Для нас очевидно антикиркегоровское происхождение темы страха как сквозного сюжета бахтинского философствования, а также полемическая преемственность многих идей Бахтина по отношению к вдруг получившему популярность в России в начале XX века датскому философу: это против автора «Страха и трепета» направлены и «веселое бесстрашие» бахтинского христианства, и попытка связать трагедию, в первую очередь, не с сыно-, а с отцеубийством… Замкнувшаяся в себе самой, утратившая дар речи индивидуальность (а именно таков трагический Авраам Киркегора) является для Бахтина и причиной, и порождением смертного страха. Страха смерти, который – на разных основаниях – неведом ни персонажам Рабле, ни героям Достоевского.
Поэтому романы Достоевского (пускай и обязанного стольким Шекспиру) – по своему существу, то есть по своему жанровому строю, – не трагедии22. И христианство как религия любви и воплощенного Слова принципиально не трагично и – не трагедийно. Поскольку в нем есть то, что лишь имитировали смеховые ритуалы языческого мира, нацеленные на возрождение вечно обновляющегося космоса: чаемое и окончательное уничтожение границы между жизнью и смертью, верхом и низом, Богом и человеком, Творцом и тварью, Всемогущим и Всеблагим и самыми униженными и оскорбленными… Новозаветного Бога нужно не только бояться (испытывать священный трепет): с Ним можно говорить.
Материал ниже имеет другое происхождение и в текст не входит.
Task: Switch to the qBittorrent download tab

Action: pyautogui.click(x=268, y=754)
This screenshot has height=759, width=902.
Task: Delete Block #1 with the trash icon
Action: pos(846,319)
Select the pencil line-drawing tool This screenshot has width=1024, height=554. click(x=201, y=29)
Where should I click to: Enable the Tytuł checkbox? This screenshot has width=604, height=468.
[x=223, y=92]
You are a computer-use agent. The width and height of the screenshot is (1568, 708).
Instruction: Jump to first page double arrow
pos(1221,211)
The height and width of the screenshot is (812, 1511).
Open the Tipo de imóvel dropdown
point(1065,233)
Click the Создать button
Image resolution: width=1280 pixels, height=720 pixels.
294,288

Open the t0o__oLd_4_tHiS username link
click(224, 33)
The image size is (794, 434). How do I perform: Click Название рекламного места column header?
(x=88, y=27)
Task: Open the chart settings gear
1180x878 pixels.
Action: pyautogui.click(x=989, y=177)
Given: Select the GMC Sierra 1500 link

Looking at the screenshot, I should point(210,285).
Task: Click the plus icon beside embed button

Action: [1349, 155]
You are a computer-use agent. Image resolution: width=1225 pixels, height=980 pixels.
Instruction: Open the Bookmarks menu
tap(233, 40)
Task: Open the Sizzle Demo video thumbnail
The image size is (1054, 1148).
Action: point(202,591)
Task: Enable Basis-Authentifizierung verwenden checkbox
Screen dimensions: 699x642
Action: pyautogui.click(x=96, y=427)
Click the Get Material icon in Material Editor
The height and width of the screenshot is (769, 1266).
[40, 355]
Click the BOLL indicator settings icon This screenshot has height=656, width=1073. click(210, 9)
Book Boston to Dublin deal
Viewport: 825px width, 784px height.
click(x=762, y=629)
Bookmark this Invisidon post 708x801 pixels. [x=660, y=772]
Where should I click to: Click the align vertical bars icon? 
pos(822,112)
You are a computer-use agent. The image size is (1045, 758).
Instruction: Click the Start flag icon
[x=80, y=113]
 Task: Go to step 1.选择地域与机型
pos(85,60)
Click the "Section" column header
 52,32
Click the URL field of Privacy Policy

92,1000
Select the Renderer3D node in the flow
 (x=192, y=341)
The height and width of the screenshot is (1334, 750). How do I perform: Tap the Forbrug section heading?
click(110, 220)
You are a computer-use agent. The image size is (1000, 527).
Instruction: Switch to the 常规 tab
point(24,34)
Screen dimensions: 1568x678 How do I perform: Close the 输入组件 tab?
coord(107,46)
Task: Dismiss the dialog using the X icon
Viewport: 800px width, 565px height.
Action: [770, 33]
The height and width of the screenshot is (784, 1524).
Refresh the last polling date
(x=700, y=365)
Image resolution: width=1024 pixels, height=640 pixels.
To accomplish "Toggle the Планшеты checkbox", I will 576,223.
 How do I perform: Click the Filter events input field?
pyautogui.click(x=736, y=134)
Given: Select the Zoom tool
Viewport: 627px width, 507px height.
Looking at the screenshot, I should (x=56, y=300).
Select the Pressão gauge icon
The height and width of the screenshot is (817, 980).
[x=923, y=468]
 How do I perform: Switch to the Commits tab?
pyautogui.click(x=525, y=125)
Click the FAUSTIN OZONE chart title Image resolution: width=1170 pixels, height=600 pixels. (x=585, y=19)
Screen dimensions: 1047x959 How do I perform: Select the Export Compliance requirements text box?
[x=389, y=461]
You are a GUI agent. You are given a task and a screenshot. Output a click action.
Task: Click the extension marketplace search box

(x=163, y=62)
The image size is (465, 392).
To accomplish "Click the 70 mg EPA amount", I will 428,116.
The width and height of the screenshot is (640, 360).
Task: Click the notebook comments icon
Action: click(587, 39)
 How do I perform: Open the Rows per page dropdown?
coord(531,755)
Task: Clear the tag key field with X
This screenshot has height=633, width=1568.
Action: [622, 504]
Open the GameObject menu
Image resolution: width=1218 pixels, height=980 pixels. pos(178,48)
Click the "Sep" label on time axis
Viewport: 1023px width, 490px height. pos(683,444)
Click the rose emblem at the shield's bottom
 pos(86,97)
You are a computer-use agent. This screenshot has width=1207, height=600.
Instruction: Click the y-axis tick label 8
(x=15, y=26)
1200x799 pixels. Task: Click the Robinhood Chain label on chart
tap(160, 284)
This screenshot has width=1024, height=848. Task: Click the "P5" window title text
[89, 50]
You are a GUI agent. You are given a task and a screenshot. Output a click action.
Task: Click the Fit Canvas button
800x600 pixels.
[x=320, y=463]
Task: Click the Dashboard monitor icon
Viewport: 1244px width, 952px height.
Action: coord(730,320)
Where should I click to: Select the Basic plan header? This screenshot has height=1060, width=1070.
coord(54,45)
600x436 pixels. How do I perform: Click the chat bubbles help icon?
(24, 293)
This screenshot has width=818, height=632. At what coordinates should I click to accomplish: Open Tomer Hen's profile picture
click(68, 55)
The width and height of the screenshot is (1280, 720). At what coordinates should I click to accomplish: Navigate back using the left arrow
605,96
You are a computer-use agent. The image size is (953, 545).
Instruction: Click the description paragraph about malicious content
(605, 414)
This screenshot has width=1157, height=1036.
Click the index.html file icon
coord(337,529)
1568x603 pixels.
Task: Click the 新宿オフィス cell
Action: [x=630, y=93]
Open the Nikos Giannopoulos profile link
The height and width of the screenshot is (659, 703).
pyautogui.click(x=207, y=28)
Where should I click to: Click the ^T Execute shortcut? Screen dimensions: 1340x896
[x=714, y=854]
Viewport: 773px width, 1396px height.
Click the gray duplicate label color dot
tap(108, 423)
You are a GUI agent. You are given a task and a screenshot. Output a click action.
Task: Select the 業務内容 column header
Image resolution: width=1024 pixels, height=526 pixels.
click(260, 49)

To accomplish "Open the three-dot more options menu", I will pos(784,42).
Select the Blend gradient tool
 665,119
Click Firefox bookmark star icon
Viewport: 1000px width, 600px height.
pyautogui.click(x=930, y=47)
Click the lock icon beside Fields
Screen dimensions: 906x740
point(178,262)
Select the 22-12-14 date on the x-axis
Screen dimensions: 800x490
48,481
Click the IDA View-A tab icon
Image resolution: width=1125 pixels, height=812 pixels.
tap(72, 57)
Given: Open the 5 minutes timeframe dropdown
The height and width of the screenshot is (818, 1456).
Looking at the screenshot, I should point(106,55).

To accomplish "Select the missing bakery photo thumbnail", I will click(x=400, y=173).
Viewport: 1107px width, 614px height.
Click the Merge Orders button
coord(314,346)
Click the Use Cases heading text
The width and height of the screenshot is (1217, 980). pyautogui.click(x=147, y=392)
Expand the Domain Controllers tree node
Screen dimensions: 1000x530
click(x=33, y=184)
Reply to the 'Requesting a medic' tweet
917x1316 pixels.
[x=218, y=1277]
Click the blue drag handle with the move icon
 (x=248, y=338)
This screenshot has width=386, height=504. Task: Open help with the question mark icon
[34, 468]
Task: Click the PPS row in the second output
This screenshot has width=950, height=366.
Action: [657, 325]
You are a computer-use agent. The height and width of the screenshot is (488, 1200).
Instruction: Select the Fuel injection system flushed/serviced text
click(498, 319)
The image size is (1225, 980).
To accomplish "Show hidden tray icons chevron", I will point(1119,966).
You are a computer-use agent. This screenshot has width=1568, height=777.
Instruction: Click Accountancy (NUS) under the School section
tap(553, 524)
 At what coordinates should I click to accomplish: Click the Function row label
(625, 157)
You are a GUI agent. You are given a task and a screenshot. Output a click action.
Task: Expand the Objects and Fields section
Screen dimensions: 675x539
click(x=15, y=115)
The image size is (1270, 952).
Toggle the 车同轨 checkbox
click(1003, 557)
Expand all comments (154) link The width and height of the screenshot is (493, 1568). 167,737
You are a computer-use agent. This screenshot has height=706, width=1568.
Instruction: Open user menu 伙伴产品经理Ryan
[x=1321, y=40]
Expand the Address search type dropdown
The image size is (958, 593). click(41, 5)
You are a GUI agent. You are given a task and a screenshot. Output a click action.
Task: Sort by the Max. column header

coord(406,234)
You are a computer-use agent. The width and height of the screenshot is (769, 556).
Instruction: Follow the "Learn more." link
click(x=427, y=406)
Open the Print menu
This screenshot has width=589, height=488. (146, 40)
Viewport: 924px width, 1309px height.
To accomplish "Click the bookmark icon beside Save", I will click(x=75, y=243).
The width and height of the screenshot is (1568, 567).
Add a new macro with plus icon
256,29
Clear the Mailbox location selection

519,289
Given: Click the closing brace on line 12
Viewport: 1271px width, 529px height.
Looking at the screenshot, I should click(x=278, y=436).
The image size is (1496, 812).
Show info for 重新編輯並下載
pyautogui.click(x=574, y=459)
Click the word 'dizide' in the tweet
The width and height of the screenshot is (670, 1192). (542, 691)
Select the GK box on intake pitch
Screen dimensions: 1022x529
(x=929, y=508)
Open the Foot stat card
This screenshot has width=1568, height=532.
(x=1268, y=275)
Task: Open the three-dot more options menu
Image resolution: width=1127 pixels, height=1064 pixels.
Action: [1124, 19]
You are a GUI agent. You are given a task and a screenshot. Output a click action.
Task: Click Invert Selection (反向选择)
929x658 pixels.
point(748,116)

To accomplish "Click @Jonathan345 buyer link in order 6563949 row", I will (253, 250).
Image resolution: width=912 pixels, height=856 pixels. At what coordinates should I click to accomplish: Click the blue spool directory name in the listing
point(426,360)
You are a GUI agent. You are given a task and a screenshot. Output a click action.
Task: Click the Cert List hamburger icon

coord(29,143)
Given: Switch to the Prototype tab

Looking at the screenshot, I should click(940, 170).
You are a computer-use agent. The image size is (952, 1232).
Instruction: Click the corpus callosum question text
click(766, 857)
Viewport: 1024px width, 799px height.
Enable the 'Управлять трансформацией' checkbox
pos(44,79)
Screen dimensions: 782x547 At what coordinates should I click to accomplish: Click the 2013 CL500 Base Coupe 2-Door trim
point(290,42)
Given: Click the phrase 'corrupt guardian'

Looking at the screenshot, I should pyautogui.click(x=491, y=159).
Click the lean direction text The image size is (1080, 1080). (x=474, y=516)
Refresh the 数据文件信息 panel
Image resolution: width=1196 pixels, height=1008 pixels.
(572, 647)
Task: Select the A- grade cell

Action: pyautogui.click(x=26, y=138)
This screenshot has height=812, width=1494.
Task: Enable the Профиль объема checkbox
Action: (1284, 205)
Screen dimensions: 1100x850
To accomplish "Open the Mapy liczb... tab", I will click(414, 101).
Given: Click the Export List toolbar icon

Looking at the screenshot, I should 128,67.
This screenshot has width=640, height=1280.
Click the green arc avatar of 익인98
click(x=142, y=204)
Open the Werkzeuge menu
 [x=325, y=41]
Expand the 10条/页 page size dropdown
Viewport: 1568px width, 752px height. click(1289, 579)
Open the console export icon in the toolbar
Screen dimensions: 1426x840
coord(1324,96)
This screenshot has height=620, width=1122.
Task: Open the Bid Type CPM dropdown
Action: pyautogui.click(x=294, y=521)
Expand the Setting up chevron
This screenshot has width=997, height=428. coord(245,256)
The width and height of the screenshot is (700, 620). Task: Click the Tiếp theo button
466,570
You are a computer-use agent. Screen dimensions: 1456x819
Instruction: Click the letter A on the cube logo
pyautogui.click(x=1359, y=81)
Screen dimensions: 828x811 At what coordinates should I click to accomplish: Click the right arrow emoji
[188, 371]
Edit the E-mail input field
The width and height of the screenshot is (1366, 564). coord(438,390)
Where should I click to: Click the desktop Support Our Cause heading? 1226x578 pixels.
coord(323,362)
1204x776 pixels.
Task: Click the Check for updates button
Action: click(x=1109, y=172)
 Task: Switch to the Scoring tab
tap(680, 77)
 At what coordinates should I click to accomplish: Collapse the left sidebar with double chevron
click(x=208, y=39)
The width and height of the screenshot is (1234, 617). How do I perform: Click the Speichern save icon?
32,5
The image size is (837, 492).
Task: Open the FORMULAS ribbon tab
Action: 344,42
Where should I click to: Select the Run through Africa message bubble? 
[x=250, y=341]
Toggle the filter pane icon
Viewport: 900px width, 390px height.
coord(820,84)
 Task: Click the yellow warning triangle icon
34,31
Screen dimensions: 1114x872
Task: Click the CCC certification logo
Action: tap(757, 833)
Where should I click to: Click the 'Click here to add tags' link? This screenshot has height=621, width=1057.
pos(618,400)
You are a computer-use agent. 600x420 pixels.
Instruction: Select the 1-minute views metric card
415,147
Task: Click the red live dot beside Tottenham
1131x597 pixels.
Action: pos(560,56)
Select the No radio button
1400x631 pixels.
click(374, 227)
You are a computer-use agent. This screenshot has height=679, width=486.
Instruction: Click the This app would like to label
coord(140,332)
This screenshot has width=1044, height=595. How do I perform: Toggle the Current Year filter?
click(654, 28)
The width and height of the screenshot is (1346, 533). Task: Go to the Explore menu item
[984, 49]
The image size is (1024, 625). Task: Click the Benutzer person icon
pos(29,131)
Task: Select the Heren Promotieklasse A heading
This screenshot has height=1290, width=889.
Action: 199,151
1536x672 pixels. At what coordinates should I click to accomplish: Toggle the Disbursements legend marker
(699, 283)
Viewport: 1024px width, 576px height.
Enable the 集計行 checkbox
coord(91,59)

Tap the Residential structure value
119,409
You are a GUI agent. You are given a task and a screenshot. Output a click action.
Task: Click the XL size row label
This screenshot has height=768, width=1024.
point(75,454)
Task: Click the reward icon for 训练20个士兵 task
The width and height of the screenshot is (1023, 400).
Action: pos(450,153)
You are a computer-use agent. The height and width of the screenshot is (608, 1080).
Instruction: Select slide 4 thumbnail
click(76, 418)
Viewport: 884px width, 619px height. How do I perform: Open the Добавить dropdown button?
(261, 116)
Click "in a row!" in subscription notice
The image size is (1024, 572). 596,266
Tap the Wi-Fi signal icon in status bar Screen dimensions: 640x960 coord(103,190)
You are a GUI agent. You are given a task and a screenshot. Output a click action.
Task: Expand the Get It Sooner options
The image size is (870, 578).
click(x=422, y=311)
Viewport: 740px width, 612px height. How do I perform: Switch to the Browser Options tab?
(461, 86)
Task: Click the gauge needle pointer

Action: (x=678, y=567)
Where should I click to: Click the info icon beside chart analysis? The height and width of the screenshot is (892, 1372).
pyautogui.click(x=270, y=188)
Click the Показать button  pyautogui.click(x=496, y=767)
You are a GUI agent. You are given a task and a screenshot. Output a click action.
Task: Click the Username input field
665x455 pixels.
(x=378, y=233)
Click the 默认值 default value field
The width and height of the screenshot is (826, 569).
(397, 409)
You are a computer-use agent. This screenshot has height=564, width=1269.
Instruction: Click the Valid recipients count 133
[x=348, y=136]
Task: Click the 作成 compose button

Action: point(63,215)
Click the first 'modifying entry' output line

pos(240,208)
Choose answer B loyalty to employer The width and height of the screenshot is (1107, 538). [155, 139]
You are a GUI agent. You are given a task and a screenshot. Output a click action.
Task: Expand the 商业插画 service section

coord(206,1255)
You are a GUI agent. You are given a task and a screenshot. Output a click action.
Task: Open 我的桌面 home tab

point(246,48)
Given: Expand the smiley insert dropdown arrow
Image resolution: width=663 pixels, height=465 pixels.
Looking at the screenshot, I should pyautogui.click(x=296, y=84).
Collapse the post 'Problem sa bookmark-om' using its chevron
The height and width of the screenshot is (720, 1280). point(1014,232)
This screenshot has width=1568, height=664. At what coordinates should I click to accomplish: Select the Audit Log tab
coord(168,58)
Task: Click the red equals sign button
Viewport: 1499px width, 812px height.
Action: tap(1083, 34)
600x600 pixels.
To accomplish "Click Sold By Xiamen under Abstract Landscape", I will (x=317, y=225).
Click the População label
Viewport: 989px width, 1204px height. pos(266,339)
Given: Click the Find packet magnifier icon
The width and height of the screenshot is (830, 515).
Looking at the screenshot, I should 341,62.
Обо всем и на любом языке. (Потому-то разговор Раскольникова с Соней – «христианская мениппея».) Сам акт воплощения Бога в человека, нисхождения Духа в тварную плоть, демонстрирующий и максимальное уничижение Божественного и Его – а вместе с Ним и преображенного Человечества – немыслимое возвышение, изоморфен логике карнавальных превращений «верха» и «низа» (возможно, и поэтому Евангелие – «карнавал»?). При том что «верх» оказывается внизу для того, чтобы вознестись туда, где земные измерения пространства не действенны.
Неслучайно Бахтин подчеркивает, что в мениппейном эпосе Рабле присутствует духовное, духоподъемное начало: «Непристойности Рабле не возбуждают и не могут возбуждать никаких эротических чувств… Они возбуждают только с м е х и м ы с л ь, их цель п р о т р е з в л е н и е человека, освобождение его от всякой одержимости (в том числе и чувственной), подъем человека в высшие сферы бескорыстного, абсолютно трезвого и свободного бытия, на… вершины б е с с т р а ш н о г о сознания…», – полемизирует со своими предполагаемыми критиками (а, возможно, и с самим собой) Бахтин в «Дополнениях…»23, парадоксально переосмысливая раблезианскую вакханалию, окутывая ее одухотворяющей магией пантагрюэлиона. Ведь и средневековый карнавал (хотя далеко не во всех его проявлениях), и текст Рабле – в отличие от сочинений Лукиана и Петрония – встроены, включены в орбиту христианского мировидения, пронизаны светом Нового Завета (Бахтин, к сожалению, нигде прямо об этом не писал и даже подчеркивал противопоставление народа на площади и церковников-агеластов)24.